### [Written tasks]
1 - Decide whether each statement below agrees with the article on monads. Answer yes or no, and quote the words of the article that settle it.
(a) The article on monads states that every monad is also a functor.
(b) The article on monads lists the three monad laws in full.
(c) The article on monads presents Array and Optional as the only types that are both functors and monads.
2 - According to the article on monads, which three laws must a type respect to be truly a monad?
3 - Write the next part of the article on monads, picking up after its final sentence.

### [Page]
■ ■ ■ ■ ■

Let's talk about Monads

In the last article, we played a lot with map and flatMap, methods on the Optional and Array types. What you probably didn’t realise is that you were manipulating Monads without knowing. But what is a Monad?

What are Functors and Monads

In the last articles, we discovered that map and flatMap are similar on both Array and Optional, even having quite the same signature.

In fact, it’s not an isolated case: there are plenty of types which have methods like map and flatMap with those type of signatures. That pattern is so common that this has a name: it’s called a Monad.

You may have heard about the terms Monad (and maybe also Functor) on the web, and seen all kind of comparisons used to try and explain them. But a lot of those comparisons make it more complicated that it is.

But in fact, monads and functors are really simple. Here is what it boils down to:

A functor is a type, denoted by Type<T>, that:

  • wraps another inner type (like Array<T> or Optional<T> are wrapping some T)
  • has a method map with the signature (T->U) -> Type<U>
Type<T>  func     map ( T ->      U  ) -> Type<U>

A monad is a type that:

  • is a functor (so it has an inner type T and a proper map method)
  • also has a method flatMap with the signature (T->Type<U>) -> Type<U>
Type<T>  func flatMap ( T -> Type<U> ) -> Type<U>

And that’s all there is to know for Monads and Functors! A Monad is simply a type that has a flatMap method, and a Functor is simply a type that has a map method. Pretty simple, right?

✍️ [EDIT] Well strictly speaking, to be truly a Monad, the type must also respect three specific laws (left identity, right identity, and associativity), but those laws seem so obvious that I won’t list them here. See links at the end of this article for more info.

All kind of Monads

You already know two types that are both Functors and Monads: those are Array<T> and Optional<T>. But of course there are more.

■ ■ ■ ■ ■

### [Source excerpt]
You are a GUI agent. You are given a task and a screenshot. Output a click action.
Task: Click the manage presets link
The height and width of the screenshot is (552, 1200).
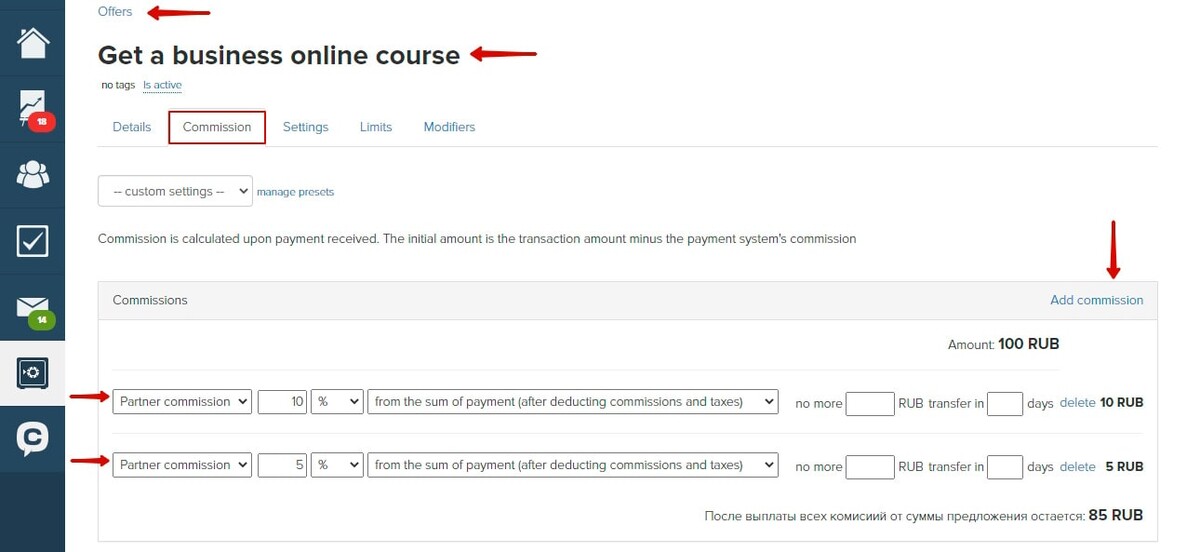(295, 192)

■ ■ ■ ■ ■

### [Solved problems]
1 -
(a) Yes: "is a functor (so it has an inner type T and a proper map method)"
(b) No: "but those laws seem so obvious that I won’t list them here"
(c) No: "But of course there are more."

2 - Left identity, right identity, and associativity.

3 -
In practice, those methods can have other names than map and flatMap. For example, a Promise is also a Monad, but both the map and flatMap-like methods are instead called then.

Think about it, look closely at the signature of Promise<T>’s then: it takes the future return value T, process it, and return either a new type U, or a new Promise<U> wrapping that new type… So yes, once again we got the same signatures, so Promise is indeed a Monad too!

And there is a lot of other types that match the definition of a Monad. Like Result, Signal, … and you can imagine much more of them (and even create your own if it makes sense).

See the resemblance? (spaces added for ease of comparison)

// Array, Optional, Promise, Result are all Functors
   Array<T>  func     map( transform: T ->          U  ) ->    Array<U>
Optional<T>  func     map( transform: T ->          U  ) -> Optional<U>
 Promise<T>  func    then( transform: T ->          U  ) ->  Promise<U>
  Result<T>  func     map( transform: T ->          U  ) ->   Result<U>
// Array, Optional, Promise, Result are all Monads
   Array<T>  func flatMap( transform: T ->    Array<U> ) ->    Array<U>
Optional<T>  func flatMap( transform: T -> Optional<U> ) -> Optional<U>
 Promise<T>  func    then( transform: T ->  Promise<U> ) ->  Promise<U>
  Result<T>  func flatMap( transform: T ->   Result<U> ) ->   Result<U>

Chaining map() & flatMap()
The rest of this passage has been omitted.